Inoltre serve tanta costanza ed allenamento, sia in piscina che a secco. Soprattutto a secco dove e’ la mente che deve inviare i giusti segnali al nostro corpo al fine di migliorare le nostre prestazioni. E non si tratta soltanto di sparare al pesca…anzi.

La pesca subacquea e’ un rito fatto di tante accortezze nel preparare una battuta. Perché, e’ inutile nasconderci, nella pesca subacquea  i rischi ci sono e sono anche tanti. Soprattutto se in condizioni di mare non ottimale o se non siamo in condizione fisica perfetta.

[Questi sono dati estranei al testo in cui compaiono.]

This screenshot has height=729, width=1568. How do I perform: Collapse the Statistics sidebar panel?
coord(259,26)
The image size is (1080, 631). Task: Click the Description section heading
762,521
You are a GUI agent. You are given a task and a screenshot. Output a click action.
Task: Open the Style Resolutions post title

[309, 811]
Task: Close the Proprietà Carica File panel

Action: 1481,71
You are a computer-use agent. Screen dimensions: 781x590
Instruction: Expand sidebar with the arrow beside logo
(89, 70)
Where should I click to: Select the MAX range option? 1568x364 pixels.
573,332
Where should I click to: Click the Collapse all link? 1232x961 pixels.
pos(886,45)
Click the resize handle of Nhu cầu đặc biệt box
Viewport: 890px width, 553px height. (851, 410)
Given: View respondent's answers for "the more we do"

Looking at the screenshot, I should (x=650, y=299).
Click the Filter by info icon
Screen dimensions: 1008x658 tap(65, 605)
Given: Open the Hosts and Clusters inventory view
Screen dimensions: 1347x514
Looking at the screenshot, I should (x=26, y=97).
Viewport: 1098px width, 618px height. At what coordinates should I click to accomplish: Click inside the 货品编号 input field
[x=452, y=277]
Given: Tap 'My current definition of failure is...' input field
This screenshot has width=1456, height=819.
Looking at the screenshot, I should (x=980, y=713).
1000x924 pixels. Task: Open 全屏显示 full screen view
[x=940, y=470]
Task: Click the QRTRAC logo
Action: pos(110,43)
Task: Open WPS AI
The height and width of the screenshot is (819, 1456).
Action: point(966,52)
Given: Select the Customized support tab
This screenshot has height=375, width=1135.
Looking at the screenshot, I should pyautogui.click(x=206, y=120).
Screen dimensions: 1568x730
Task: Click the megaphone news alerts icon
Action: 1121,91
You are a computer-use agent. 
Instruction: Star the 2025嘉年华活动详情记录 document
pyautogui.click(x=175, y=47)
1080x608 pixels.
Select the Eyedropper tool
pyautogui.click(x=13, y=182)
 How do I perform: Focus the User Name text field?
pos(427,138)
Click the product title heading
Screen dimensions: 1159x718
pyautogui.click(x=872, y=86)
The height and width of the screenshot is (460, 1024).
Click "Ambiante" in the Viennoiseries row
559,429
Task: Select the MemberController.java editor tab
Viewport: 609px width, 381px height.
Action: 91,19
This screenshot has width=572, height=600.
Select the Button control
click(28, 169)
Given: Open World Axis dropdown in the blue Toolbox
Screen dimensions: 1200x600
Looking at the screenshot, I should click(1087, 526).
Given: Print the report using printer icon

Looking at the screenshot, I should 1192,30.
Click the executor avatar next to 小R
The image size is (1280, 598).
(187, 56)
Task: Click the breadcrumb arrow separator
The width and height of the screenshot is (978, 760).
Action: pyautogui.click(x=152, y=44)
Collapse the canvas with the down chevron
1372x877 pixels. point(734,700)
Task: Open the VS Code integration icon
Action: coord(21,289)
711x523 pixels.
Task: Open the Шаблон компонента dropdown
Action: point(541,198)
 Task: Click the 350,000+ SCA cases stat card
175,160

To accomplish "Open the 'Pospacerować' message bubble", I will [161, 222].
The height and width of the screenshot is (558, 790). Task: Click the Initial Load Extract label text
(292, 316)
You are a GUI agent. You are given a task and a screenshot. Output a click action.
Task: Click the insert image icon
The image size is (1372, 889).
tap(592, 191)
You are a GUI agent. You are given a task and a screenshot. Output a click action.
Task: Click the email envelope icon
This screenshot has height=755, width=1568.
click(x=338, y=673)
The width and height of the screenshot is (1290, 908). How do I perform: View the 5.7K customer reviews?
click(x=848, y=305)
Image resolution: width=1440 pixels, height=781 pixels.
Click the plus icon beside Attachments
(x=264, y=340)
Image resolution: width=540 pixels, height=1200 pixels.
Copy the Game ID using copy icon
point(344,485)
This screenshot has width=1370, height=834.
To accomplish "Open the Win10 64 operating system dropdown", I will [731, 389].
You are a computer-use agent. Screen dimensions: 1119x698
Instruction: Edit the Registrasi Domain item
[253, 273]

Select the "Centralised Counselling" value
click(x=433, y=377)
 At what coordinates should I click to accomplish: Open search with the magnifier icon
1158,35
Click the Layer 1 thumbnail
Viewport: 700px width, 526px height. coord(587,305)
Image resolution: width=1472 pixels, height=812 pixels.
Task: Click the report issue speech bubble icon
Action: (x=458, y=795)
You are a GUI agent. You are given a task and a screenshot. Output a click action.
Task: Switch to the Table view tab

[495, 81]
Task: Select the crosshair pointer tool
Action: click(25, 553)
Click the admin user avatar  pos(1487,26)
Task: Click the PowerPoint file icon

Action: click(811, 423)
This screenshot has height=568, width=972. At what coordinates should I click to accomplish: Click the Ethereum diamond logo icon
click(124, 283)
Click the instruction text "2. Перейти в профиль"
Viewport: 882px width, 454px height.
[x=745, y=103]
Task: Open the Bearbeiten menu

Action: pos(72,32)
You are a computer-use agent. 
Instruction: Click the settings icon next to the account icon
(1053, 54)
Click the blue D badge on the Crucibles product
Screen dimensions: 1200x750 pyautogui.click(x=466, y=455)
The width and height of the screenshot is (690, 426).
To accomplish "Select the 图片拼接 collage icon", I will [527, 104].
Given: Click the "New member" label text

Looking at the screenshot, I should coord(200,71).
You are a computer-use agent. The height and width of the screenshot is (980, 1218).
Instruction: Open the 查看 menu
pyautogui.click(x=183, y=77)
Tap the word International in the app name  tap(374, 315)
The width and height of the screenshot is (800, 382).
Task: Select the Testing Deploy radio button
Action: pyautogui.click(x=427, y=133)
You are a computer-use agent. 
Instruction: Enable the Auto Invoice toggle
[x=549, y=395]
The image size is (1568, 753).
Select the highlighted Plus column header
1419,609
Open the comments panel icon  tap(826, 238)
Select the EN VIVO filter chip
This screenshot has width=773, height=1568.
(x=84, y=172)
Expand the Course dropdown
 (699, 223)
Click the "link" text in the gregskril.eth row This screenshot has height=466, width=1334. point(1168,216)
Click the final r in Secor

Le origini della pesca subacquea

La pesca subacquea in apnea è stata praticata dall’uomo inizialmente in forme primitive per procurarsi sia il cibo che per raccogliere specie essenziali per svolgere le sue attività, vedi conchiglie per colorare i tessuti, spugne per la pulizia e perle per scambi commerciali quindi per ottenere generi utili generalmente per la cosmesi o per il commercio. Fino agli anni quaranta è stata quasi sempre praticata a corpo libero senza e con strumenti, anche rudimentali, quali occhialini, coltello e/o lunghe aste, soprattutto dai pescatori di ostriche nell’Oceano Pacifico e di spugne nel Mediterraneo. L’evoluzione nella sua forma moderna è avvenuta però soprattutto nell’ultimo secolo, grazie alle innovazioni nelle tecniche e nelle attrezzature subacquee. Verso gli anni cinquanta ha quindi avuto un costante e notevole sviluppo tanto che la FIPS, (poi FIPSAS) allora federazione di sola pesca sportiva dalla superficie, dette inizio ad una lunga serie di competizioni di pesca subacquea, e per forza di cose si occupò anche dello sviluppo delle attività subacquee in generale. Ad oggi viene ancora praticata prevalentemente per sport e attività ricreativa, ma anche come attività professionale, con il rilascio di licenze di pesca subacquea specifiche da parte delle regioni. Storicamente denominata “pesca subacquea”, oggi il termine più in uso è pesca in apnea per sottolinearne il valore sportivo e la radicale differenza rispetto a quella effettuata in passato con l’ausilio di autorespiratori ed oggi vietata tranne che per i professionisti ma solo per corallo ed echinodermidi. La pesca subacquea in apnea viene anche praticata a livello professionale con la differenza di non avere limiti di cattura in peso e numero di specie.